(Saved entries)
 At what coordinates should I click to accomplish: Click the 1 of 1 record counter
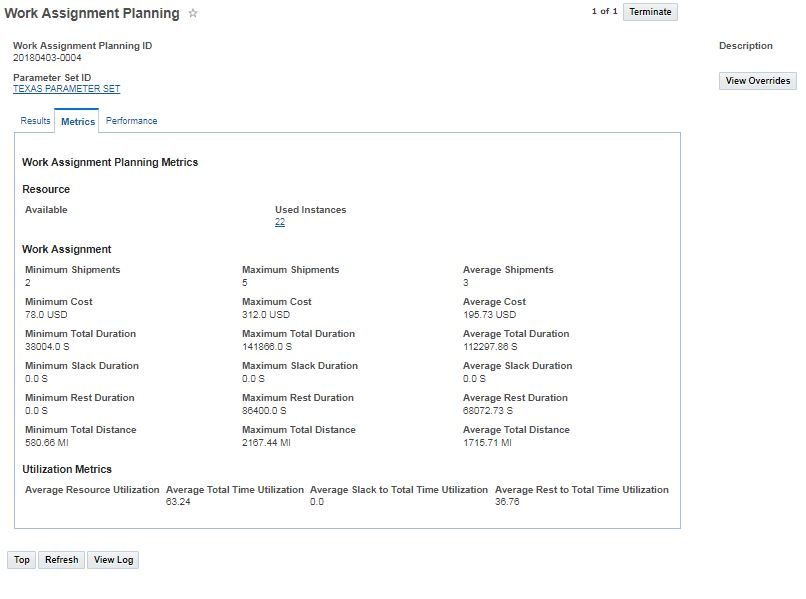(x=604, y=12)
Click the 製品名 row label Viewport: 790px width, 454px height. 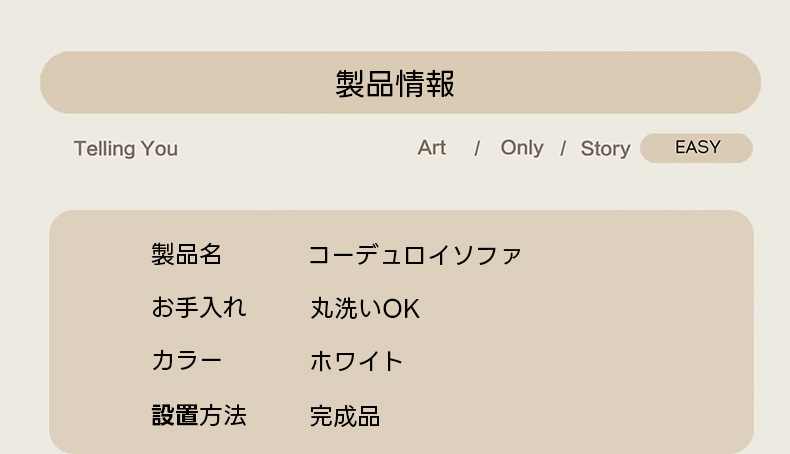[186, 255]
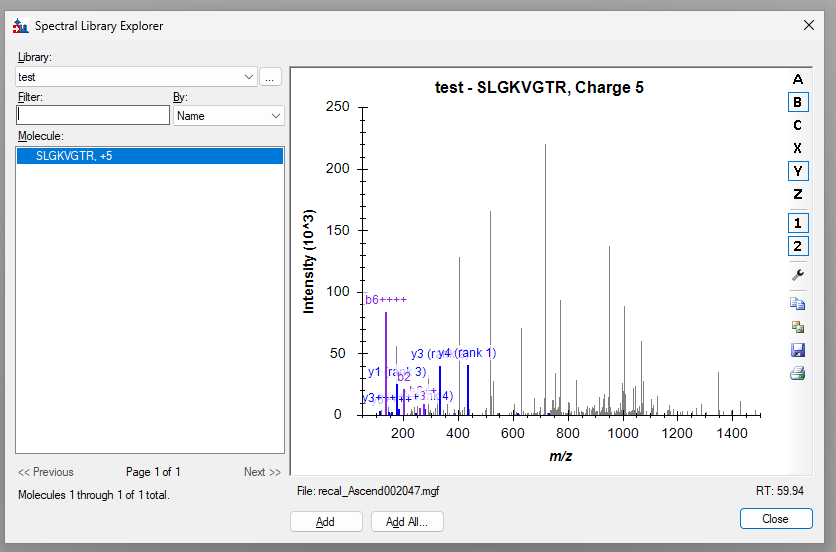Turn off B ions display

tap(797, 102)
--
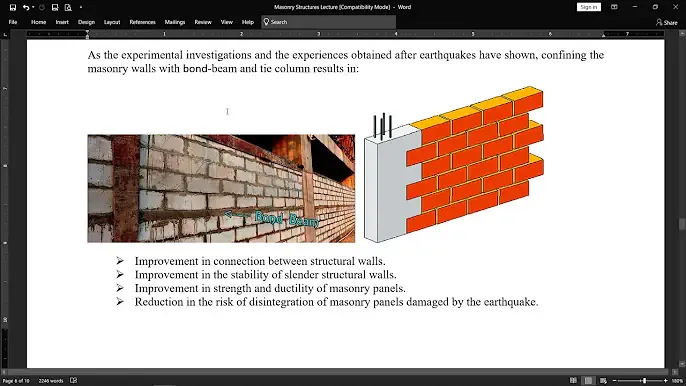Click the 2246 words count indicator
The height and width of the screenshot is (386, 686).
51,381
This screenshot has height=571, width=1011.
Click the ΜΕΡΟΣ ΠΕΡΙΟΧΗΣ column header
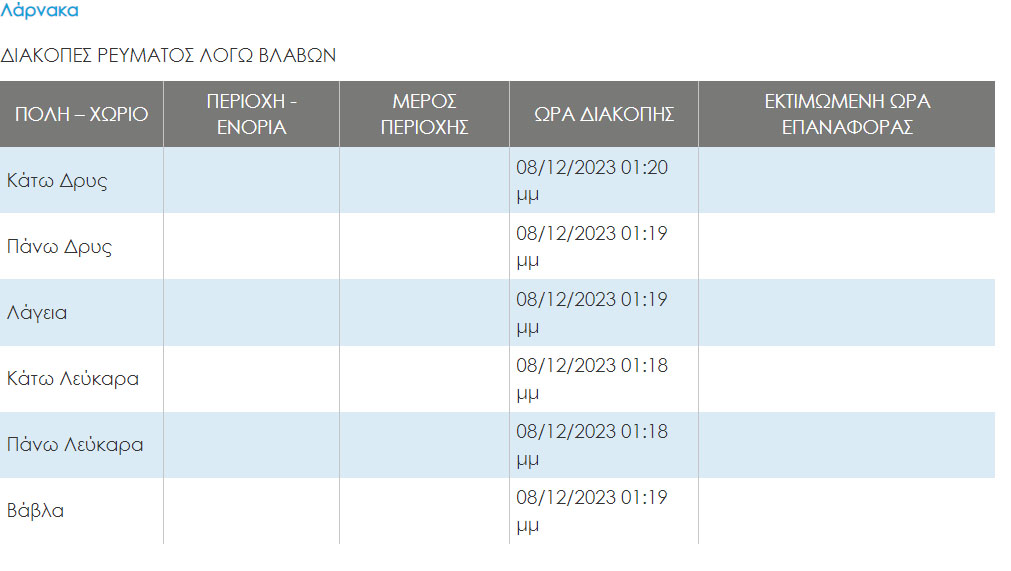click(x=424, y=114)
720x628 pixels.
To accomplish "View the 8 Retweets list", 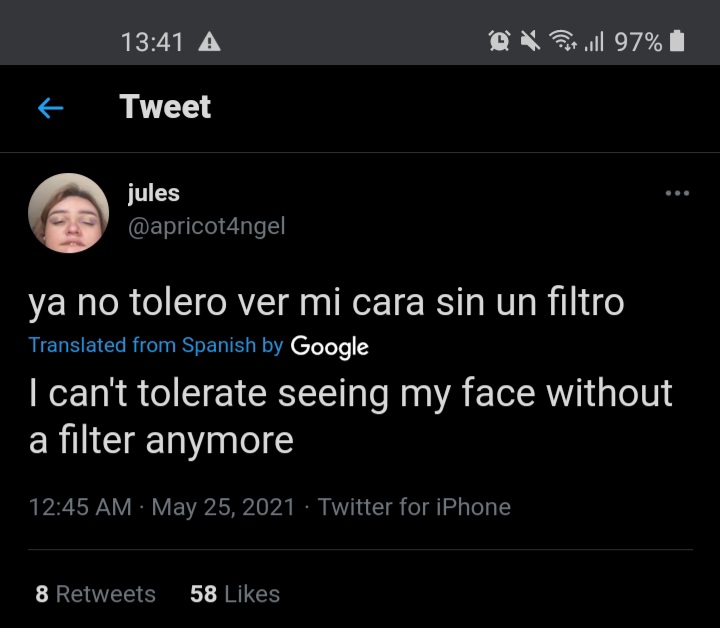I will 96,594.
--
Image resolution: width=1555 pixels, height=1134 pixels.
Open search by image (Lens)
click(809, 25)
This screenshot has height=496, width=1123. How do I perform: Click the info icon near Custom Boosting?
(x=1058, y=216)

■ Set exercise
Report each line of the saved entries above that contains the word "pixels", copying every such line in full.

■ Output for this exercise
720x628 pixels.
Image resolution: width=1555 pixels, height=1134 pixels.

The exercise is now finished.